A new paper finds that mass extinction of land-dwelling animals - amphibians, reptiles, mammals, and birds- occur in a cycle of about 27 million years.

A pattern in nature or just coincidence?

Probably coincidence, since 27 million years give or take is a fantastic range of time but journalists and professional doomsday prophets are making something of it the way they do Mayan calendars and Biblical numerology. When it comes to real concepts of time, 66 million, 26 million, and 27.5 million don't have much in common.

Yet the paper does link them as non-random events, using the bane of informed food and chemical acceptance of science - statistical analyses.
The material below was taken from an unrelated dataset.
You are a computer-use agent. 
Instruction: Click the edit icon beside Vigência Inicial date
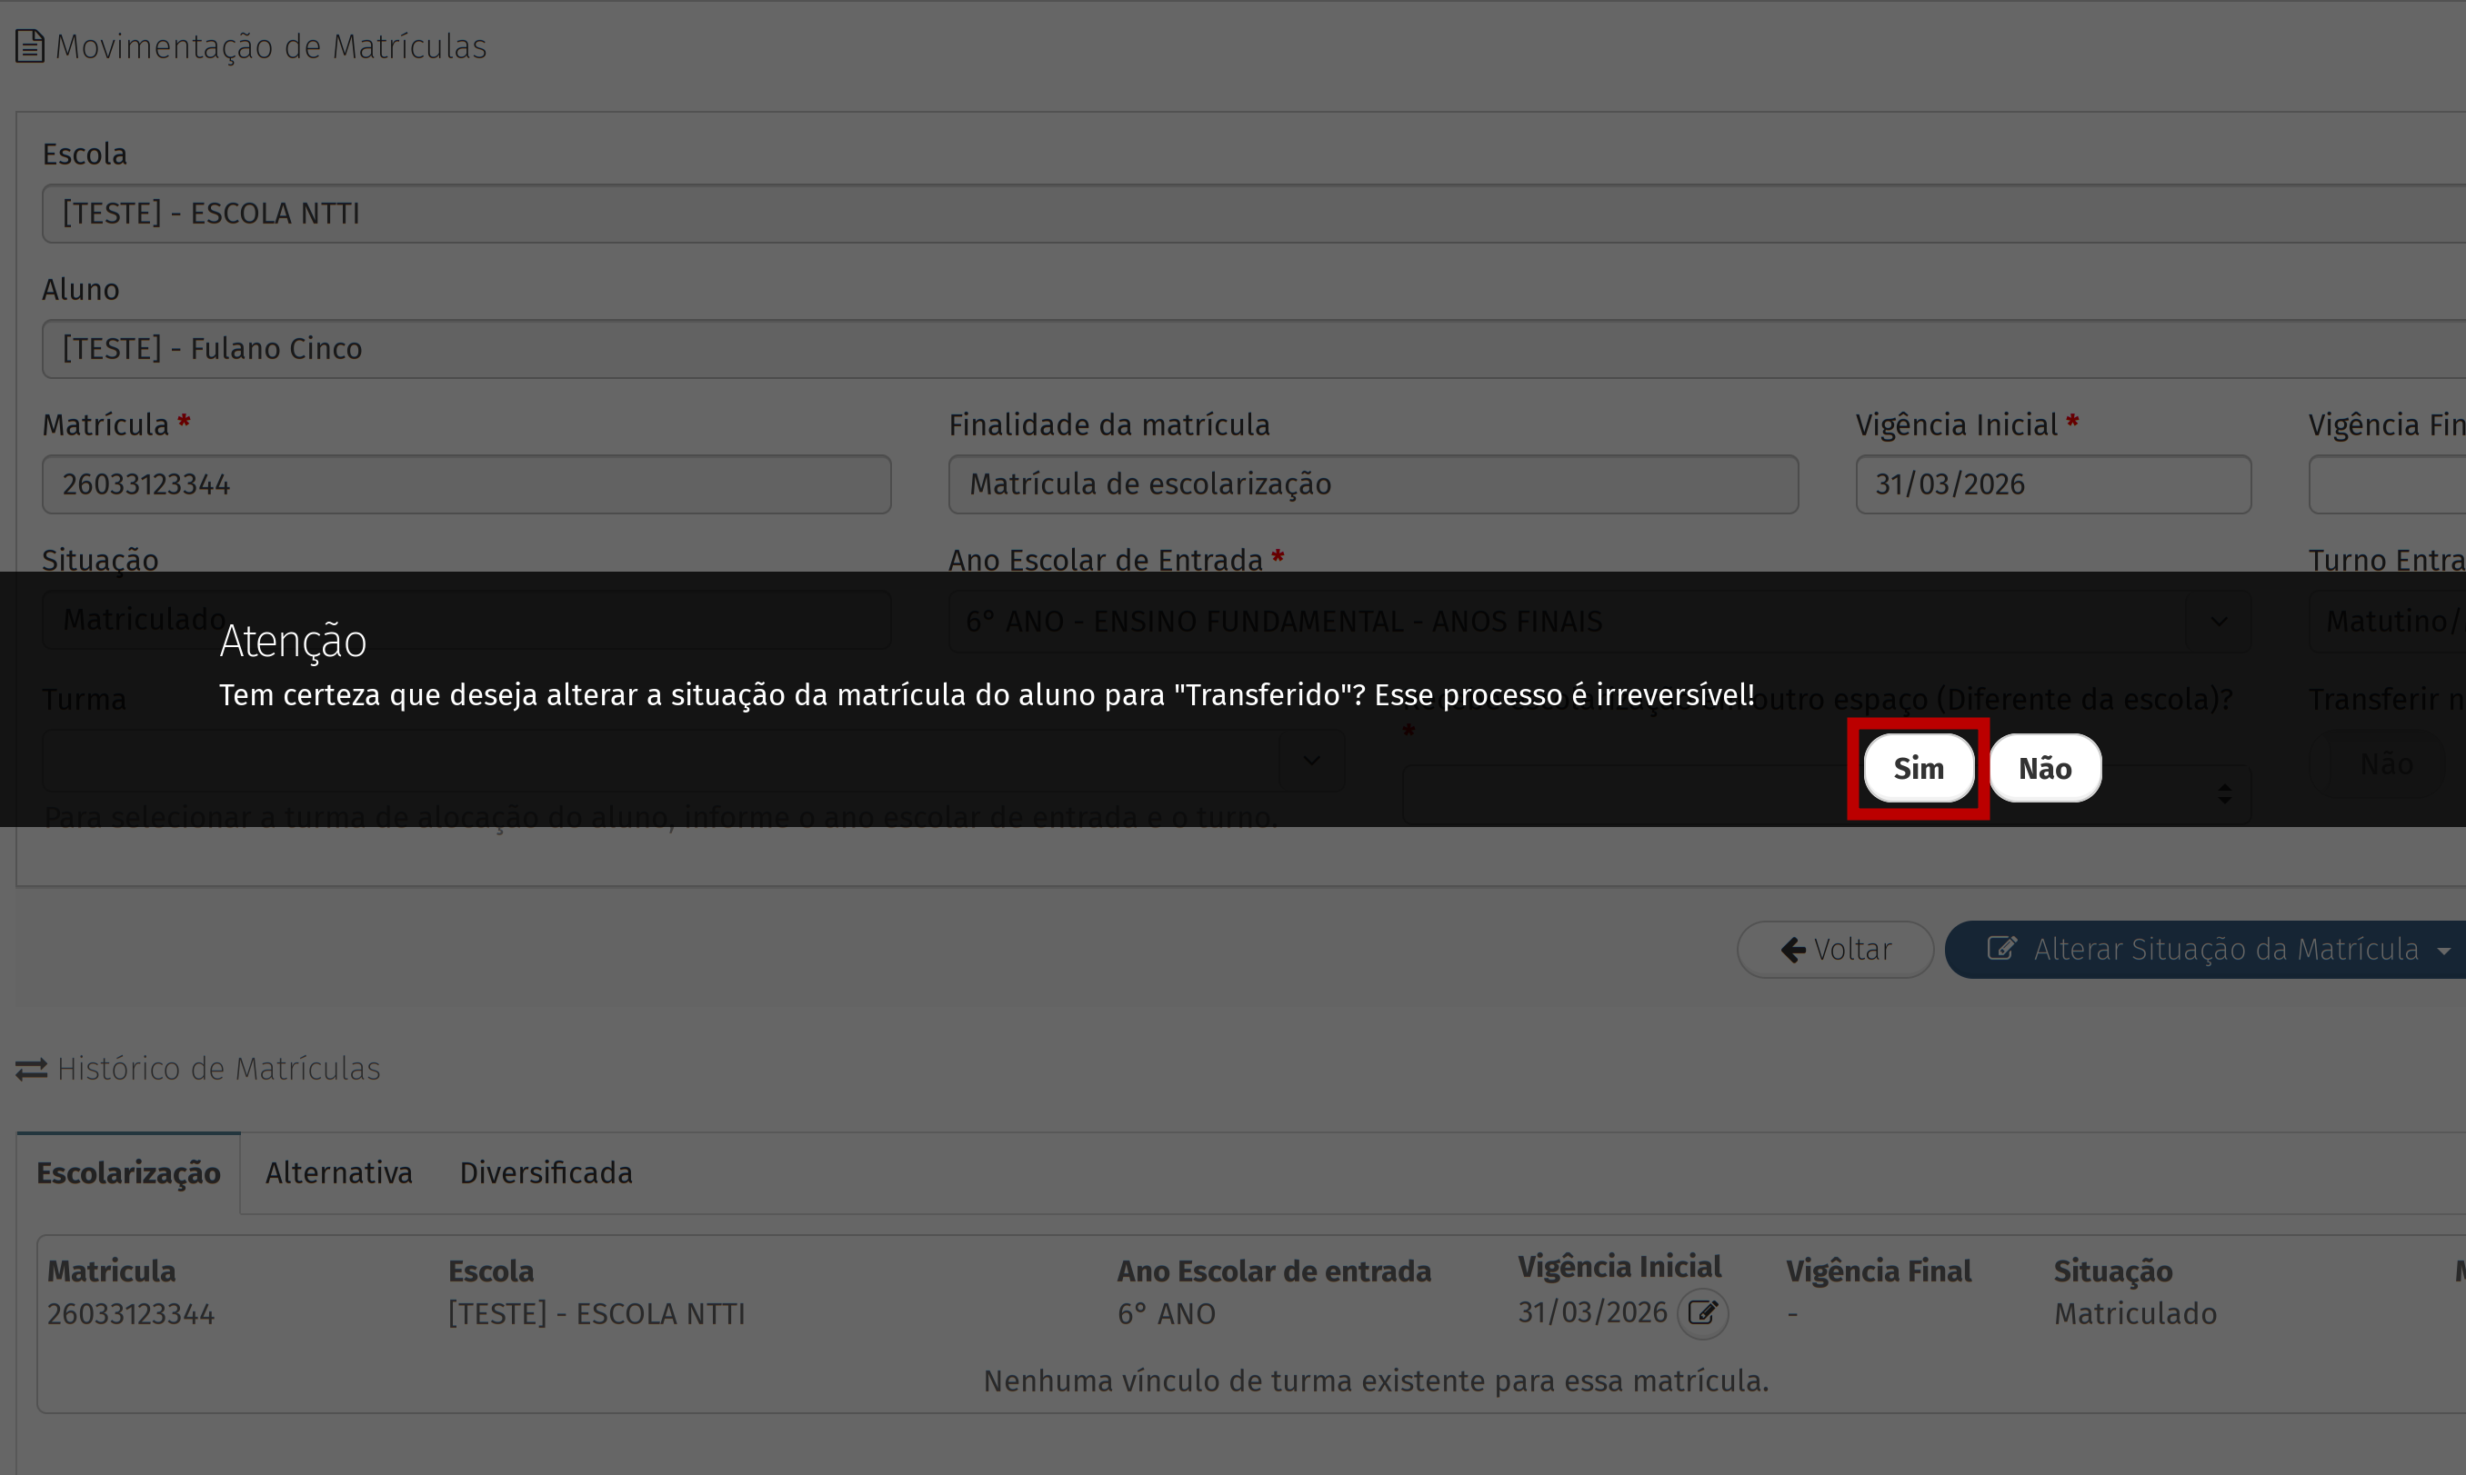click(1702, 1313)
They declare that extinctions followed a similar cycle of about 27.5 million years - but that means we are really only talking about two. And accepting it requires a daisy chain of other speculation that will make Occam pull out his Razor, like that asteroid hits also follow a pattern. And Monte Carlo simulations? I get their value but come on, if I am at Intel and you tell me we are ready to spend $10 million to tape out something and your data are Monte Carlo simulations, you are fired. It is truly "academic."
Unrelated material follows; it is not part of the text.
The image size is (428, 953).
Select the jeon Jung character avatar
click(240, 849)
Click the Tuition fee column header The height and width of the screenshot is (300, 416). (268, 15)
A lot of the discussion around this may be the plague of narratives in the 21st century - teleology - where people want to find a pattern that matches some purpose or another and match events to it. So match the data to a broad range of time, then find someone else who speculates asteroids also appear in a cycle, etc. 

Work hard enough, and you can link it all to Bilderberg. More likely is a geological mode of action that they discuss but are definitely not known to happen in any astrological cycle; flood-basalt eruptions, which is to say volcanoes.

Volcanoes can cause acid rain of the kind 1980s environmentalists lobbying to ban hair spray only fantasized about. Nature can create huge variations in temperature, in radiation from the sun, in CO2; all things we try to blame on anyone without a Prius. But they don't follow a consistent pattern. So there is a common denominator among extinction events but it isn't a time cycle. It is that the natural world is out to kill everything it can, and in eight instances succeeded.